Free kicks are a part of play following a foul or other infraction. Indirect free kicks must be touched by a second player before a goal can be scored, while direct free kicks can be made scored directly. If the free kick is close to goal (within 35-40 yards), the defensive side will often form a "wall" of two or more players in order to block the (expected) shot. In this case, the free kick taker may attempt tricks to beat the defenders. Attackers may attempt to blast the ball through or curl it over or around the wall. A less common trick is to kick the ball along the floor, since the defenders in the wall often jump to try to prevent a shot being curled over them. However, this tactic has become less effective in the modern game, as defending teams usually assign one player to lie down behind the wall to block any low attempts.

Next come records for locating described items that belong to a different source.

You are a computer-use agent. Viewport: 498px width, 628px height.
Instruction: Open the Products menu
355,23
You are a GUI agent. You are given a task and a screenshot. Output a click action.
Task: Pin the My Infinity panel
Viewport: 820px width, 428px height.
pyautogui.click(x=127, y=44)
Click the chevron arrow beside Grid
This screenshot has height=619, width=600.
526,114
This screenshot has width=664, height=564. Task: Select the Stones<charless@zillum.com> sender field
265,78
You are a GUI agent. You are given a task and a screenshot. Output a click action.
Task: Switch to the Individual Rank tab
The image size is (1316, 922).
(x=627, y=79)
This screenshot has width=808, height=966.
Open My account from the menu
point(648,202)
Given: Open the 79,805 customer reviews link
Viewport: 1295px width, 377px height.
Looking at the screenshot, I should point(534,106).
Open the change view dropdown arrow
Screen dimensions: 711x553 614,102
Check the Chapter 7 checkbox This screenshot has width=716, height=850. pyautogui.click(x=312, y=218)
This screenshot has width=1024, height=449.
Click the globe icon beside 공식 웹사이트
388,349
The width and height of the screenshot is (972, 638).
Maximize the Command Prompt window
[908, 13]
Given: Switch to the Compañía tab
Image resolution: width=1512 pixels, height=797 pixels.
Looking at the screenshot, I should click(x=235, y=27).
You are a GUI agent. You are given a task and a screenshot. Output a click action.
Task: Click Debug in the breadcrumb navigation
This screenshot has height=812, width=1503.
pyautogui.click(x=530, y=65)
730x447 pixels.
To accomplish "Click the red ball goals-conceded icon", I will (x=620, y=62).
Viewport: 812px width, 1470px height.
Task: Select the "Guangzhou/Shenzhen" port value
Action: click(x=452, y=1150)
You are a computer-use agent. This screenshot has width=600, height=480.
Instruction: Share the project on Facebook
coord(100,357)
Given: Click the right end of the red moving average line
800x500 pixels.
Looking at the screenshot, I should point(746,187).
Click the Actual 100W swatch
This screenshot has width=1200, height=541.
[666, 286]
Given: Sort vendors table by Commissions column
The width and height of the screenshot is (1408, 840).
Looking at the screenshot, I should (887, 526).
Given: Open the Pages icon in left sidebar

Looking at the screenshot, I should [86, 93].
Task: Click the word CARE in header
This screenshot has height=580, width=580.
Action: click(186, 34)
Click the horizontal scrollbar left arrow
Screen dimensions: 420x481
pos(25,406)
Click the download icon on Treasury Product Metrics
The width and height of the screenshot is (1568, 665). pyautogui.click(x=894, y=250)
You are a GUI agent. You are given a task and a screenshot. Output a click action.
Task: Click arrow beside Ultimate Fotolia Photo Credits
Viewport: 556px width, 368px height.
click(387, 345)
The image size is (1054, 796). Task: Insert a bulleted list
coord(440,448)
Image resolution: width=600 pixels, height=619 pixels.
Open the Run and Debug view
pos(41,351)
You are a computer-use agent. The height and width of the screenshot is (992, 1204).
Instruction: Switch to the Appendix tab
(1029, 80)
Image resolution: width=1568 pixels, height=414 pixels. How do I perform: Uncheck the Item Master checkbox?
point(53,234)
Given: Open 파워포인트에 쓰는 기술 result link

If the free kick is close-range but in a less-than-ideal angle to attempt to take a shot on goal, a common method of creating a scoring chance is to cross the ball into the penalty area, usually aiming for a spot in the angle towards the penalty spot, at which attacking players will try to beat defending players to the ball in order for a header or volleyball shot to hit the target. This is common to a corner kick.

==== Throw-ins ====
How throw-ins are best handled depends on where it is:
- In one's own half the aim of a throw-in may be to retain possession in order to build up the next attack. The throw may or may not go toward the opponents' goal; the most unmarked player may be a full-back who is behind the ball. Such a throw followed by a quickly taken 'switch' pass can be an effective tactic. Under pressure however, the ball is often thrown up the line, toward the opponents' goal line to gain as much ground as possible.
- If the thrower is unmarked, a simple tactic is to take a short throw to the feet or chest of a marked player who immediately returns the ball to the thrower.
- In the last third of the pitch a player with a long throw can put pressure onto the defenders by throwing the ball deep into the opponents' penalty area, resulting in somewhat similar tactics to a corner kick or a free kick situation, but with the added advantage of avoiding the offside trap that could be used by opponents in a free kick, as an attacking player cannot be offside from a throw in (the same applies for corner kicks).

==== Goal kicks ====
A goal kick is an important 'set piece' that will occur many times in a game. If taken quickly the kick may be taken short to a full-back who has run into a wide position. Although this may gain little ground it retains the all-important possession of the ball. A longer kick to the midfield is more common and it is vital that the midfield unit are in a position to receive it. Some goalkeepers may take advantage of no offside rule while taking a Goal Kick to quickly pass the ball to a striker while the opposite team is still repositioning.

==== Corners ====
A corner kick (or "corner") is a goal scoring opportunity and it is essential to know who is the best at taking a good corner from both the left and right side of the pitch. A good corner will be aimed high across the goal and may be 'bent' towards or away from the goal. At least one of the forwards should be on or close to the goal line when the kick is taken.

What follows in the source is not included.